▶ WHAT IS REQUIRED
From the top of the entries below through the line containing "You are a computer-use agent. This", return every line exactly as written, please, and stop there.

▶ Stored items
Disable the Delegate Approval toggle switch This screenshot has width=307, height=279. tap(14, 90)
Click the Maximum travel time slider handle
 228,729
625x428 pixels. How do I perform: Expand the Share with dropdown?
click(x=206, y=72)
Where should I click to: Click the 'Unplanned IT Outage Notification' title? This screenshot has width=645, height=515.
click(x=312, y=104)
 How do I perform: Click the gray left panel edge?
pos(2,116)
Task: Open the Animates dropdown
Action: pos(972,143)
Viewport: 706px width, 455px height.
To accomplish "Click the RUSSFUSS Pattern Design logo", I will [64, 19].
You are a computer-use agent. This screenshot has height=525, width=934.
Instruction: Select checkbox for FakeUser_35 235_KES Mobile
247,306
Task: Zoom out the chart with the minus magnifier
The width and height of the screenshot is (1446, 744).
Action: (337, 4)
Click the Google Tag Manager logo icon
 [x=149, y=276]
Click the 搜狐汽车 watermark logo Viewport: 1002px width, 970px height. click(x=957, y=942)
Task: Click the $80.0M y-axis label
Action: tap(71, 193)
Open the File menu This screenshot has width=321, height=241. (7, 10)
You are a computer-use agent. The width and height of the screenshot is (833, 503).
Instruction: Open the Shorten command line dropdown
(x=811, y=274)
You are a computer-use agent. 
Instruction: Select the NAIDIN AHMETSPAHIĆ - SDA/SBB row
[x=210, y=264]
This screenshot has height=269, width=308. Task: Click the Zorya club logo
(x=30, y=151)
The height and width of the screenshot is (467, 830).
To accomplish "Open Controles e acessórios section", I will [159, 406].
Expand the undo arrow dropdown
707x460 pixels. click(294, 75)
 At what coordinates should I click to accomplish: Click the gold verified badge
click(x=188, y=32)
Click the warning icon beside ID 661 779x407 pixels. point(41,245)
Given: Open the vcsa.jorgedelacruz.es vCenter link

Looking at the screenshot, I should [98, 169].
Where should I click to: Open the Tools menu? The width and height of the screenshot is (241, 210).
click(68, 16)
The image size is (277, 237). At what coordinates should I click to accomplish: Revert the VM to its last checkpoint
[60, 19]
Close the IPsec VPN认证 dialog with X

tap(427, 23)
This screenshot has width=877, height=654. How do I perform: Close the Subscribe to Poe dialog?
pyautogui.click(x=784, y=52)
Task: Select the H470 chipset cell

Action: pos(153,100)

▶ YOUR RESPONSE
Disable the Delegate Approval toggle switch This screenshot has width=307, height=279. tap(14, 90)
Click the Maximum travel time slider handle
 228,729
625x428 pixels. How do I perform: Expand the Share with dropdown?
click(x=206, y=72)
Where should I click to: Click the 'Unplanned IT Outage Notification' title? This screenshot has width=645, height=515.
click(x=312, y=104)
 How do I perform: Click the gray left panel edge?
pos(2,116)
Task: Open the Animates dropdown
Action: pos(972,143)
Viewport: 706px width, 455px height.
To accomplish "Click the RUSSFUSS Pattern Design logo", I will [64, 19].
You are a computer-use agent. This screenshot has height=525, width=934.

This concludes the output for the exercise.